Tech journalists and technology
p2pnet.net News View:- DRM is Dumb. As has been pointed out over and over, technies and non-techies alike can copy anything that can be seen and/or heard.
And yet there are still DRM (digital rights management) companies which are apparently making a living by selling ‘copy protection’ technologies.
Are DRM firms actually 21st century snake-oil salesmen with the entertainment industry as their gormless marks? Is this another example of the unspeakable in pursuit of the unnattainable, to paraphrase Oscar Wilde?
The latest ‘DRM news’ comes from Macrovision which is using the mainstream media as its sales force. Important news outlets which shoud know better have been churning out endless copy based wholly on Macrovision’s puff pieces.
A p2pnet reader noticed this as well.
Read on >>>>>>>>>>>>>>>>>>>>>>>>
I was surprised at the number of places that this press release was quoted – but it’s been very obvious for a long time that most “technology journalists” just don’t understand technology.
The first thing to consider is that all DRM systems are at some level bogus – they are forced to rely on obfuscation by the simple fact that every piece of information needed to display the “protected” content must be available to the player. All they can do is make it hard to find – but if someone looks hard enough, they will work it out.
The designers of the original DVD CSS recognised this, which is why they provided a table of different keys for different players – this meant that if one key was compromised, it could be removed from later discs without affecting any other player.
Of course, this didn’t work in the end, since the crypto was weak – as soon as one key was known, it provided enough material (the decrypted title key) for a known plaintext attack on all the other keys, and the entire system was compromised.
So this is just an attempt to add another layer of obfuscation on top of an already cracked framework – but with the additional restriction that it has to be capable of operating with all the players that are currently on the market.

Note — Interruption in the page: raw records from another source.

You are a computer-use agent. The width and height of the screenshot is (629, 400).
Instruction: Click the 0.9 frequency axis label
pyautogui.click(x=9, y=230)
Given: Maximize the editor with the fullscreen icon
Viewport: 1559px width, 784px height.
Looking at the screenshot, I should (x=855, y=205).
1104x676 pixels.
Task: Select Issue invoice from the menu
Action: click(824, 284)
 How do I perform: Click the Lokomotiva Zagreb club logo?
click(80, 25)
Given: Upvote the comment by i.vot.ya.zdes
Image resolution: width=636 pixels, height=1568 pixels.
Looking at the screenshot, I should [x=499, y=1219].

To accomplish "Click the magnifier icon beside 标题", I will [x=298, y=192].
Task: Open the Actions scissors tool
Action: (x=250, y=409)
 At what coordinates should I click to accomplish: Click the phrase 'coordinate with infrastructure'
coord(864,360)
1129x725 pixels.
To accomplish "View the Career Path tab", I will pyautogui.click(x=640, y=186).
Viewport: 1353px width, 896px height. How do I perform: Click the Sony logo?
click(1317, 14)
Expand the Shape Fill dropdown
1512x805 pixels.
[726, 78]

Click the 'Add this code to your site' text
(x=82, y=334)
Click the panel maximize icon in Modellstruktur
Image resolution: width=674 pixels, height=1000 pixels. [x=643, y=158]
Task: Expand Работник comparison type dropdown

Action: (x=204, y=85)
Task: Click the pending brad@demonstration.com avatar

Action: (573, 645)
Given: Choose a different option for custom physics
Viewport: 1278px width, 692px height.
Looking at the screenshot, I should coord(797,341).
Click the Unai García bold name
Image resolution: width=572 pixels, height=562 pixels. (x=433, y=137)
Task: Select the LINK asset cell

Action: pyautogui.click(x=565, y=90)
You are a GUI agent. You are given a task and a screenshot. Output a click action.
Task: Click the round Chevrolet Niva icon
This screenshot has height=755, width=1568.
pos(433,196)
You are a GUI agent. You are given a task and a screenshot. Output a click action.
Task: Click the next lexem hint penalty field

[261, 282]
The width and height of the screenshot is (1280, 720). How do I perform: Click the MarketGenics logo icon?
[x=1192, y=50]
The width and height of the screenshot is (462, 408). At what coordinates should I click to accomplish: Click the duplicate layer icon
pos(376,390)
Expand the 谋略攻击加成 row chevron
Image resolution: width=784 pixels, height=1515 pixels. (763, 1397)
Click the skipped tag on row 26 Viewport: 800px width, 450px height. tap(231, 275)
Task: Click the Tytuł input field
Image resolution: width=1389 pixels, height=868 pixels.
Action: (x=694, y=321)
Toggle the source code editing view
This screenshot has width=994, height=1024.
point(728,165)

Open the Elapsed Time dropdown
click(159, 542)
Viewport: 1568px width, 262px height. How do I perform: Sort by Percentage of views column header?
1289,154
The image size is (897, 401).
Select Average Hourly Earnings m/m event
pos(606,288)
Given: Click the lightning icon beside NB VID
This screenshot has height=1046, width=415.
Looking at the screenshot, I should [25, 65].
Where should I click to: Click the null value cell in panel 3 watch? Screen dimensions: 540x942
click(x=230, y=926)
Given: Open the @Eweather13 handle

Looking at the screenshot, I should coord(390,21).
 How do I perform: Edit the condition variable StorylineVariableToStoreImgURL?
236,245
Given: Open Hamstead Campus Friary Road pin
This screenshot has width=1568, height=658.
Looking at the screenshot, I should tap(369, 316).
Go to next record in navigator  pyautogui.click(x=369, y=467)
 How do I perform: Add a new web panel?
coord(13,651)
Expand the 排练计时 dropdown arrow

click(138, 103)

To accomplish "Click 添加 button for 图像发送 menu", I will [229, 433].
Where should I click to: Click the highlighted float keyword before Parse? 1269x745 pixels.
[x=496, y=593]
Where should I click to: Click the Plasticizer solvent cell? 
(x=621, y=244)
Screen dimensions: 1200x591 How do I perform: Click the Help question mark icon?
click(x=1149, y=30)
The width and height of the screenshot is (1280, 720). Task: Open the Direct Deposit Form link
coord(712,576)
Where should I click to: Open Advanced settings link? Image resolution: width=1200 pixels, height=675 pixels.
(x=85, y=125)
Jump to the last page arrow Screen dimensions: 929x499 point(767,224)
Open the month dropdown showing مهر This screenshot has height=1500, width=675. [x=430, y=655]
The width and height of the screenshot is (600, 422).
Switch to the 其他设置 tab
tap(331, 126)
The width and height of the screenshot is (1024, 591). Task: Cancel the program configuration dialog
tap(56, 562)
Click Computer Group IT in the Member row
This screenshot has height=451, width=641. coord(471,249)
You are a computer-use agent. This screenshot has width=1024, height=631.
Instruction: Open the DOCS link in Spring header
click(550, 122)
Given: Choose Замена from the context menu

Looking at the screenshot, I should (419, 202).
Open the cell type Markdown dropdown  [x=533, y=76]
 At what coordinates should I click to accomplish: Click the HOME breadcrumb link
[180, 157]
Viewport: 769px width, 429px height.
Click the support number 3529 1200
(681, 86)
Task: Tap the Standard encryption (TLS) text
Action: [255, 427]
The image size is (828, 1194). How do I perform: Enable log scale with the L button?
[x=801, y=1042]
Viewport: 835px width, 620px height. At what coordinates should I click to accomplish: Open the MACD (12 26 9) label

In effect, it has to work around holes or grey areas in the spec – and the DVD consortium did a sufficiently good job of writing it that I don’t think there are that many of them.
Of course, the more cynical might suspect that this is just an attempt by MVSN to distract attention from the fact that their biggest single source of income (the copy prevention system that’s built into VCRs by legal mandate in the US) is slowly generating less and less income as the number of VCRs sold decreases. Add to this that SafeDisc is getting less popular with the publishers (mostly because it now has a lot of people trying to crack each new release – some of who are very very good.
Even a well designed system will have problems standing up to that sort of concerted attack…) and you can see why the company wants some good PR.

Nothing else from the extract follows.